Reproduce every line below verbatim, in the same order.
— Start —
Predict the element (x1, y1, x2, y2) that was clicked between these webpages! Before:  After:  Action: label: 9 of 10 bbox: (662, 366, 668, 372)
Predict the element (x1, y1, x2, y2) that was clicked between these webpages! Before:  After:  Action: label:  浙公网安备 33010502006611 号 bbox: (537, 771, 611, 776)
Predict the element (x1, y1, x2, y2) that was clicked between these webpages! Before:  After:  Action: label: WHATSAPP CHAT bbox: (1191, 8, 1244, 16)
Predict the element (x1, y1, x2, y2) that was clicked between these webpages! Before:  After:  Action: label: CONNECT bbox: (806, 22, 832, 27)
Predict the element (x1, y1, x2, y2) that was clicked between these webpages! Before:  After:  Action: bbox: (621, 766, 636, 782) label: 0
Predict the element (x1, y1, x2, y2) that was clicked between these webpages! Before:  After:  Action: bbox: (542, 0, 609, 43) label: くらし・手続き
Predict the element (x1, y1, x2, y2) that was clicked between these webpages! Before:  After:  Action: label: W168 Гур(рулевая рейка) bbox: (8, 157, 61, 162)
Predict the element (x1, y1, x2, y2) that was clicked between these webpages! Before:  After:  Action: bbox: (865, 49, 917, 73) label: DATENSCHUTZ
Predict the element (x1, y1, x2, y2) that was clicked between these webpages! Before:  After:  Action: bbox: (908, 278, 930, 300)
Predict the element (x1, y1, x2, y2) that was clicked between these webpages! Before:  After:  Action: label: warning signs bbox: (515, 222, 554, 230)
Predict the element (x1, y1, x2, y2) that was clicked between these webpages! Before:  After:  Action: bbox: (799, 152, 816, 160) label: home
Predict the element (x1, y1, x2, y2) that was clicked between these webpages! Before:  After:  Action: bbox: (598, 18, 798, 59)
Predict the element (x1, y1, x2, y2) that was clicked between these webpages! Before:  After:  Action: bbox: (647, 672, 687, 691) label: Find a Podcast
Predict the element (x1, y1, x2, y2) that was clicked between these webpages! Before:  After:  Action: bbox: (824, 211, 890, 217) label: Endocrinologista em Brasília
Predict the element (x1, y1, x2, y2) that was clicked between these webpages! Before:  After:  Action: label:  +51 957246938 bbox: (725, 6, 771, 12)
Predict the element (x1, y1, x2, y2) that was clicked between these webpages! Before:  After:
— End —
◆ **FINAL RESULT**:
Predict the element (x1, y1, x2, y2) that was clicked between these webpages! Before:  After:  Action: label: 9 of 10 bbox: (662, 366, 668, 372)
Predict the element (x1, y1, x2, y2) that was clicked between these webpages! Before:  After:  Action: label:  浙公网安备 33010502006611 号 bbox: (537, 771, 611, 776)
Predict the element (x1, y1, x2, y2) that was clicked between these webpages! Before:  After:  Action: label: WHATSAPP CHAT bbox: (1191, 8, 1244, 16)
Predict the element (x1, y1, x2, y2) that was clicked between these webpages! Before:  After:  Action: label: CONNECT bbox: (806, 22, 832, 27)
Predict the element (x1, y1, x2, y2) that was clicked between these webpages! Before:  After:  Action: bbox: (621, 766, 636, 782) label: 0
Predict the element (x1, y1, x2, y2) that was clicked between these webpages! Before:  After:  Action: bbox: (542, 0, 609, 43) label: くらし・手続き
Predict the element (x1, y1, x2, y2) that was clicked between these webpages! Before:  After:  Action: label: W168 Гур(рулевая рейка) bbox: (8, 157, 61, 162)
Predict the element (x1, y1, x2, y2) that was clicked between these webpages! Before:  After:  Action: bbox: (865, 49, 917, 73) label: DATENSCHUTZ
Predict the element (x1, y1, x2, y2) that was clicked between these webpages! Before:  After:  Action: bbox: (908, 278, 930, 300)
Predict the element (x1, y1, x2, y2) that was clicked between these webpages! Before:  After:  Action: label: warning signs bbox: (515, 222, 554, 230)
Predict the element (x1, y1, x2, y2) that was clicked between these webpages! Before:  After:  Action: bbox: (799, 152, 816, 160) label: home
Predict the element (x1, y1, x2, y2) that was clicked between these webpages! Before:  After:  Action: bbox: (598, 18, 798, 59)
Predict the element (x1, y1, x2, y2) that was clicked between these webpages! Before:  After:  Action: bbox: (647, 672, 687, 691) label: Find a Podcast
Predict the element (x1, y1, x2, y2) that was clicked between these webpages! Before:  After:  Action: bbox: (824, 211, 890, 217) label: Endocrinologista em Brasília
Predict the element (x1, y1, x2, y2) that was clicked between these webpages! Before:  After:  Action: label:  +51 957246938 bbox: (725, 6, 771, 12)
Predict the element (x1, y1, x2, y2) that was clicked between these webpages! Before:  After:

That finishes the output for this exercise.